(EXERCISE DIRECTIONS)
Using the records below, transcribe word for word the stretch from the line that contains "You are a computer-use" through the line that contains "Click the 'Day 9 | Belajar Edit' caption", both end lines included, and nothing else.

Stored dataset items:
---

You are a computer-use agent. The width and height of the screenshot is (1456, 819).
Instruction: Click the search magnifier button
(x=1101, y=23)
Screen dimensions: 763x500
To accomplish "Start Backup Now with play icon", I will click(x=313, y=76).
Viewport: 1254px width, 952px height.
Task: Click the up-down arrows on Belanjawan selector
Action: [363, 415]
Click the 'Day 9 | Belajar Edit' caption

---

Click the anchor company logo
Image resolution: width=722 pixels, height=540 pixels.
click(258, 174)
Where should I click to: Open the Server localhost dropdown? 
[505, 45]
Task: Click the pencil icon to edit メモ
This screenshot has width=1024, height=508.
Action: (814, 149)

---

(RESULT FOR THIS TASK)
You are a computer-use agent. The width and height of the screenshot is (1456, 819).
Instruction: Click the search magnifier button
(x=1101, y=23)
Screen dimensions: 763x500
To accomplish "Start Backup Now with play icon", I will click(x=313, y=76).
Viewport: 1254px width, 952px height.
Task: Click the up-down arrows on Belanjawan selector
Action: [363, 415]
Click the 'Day 9 | Belajar Edit' caption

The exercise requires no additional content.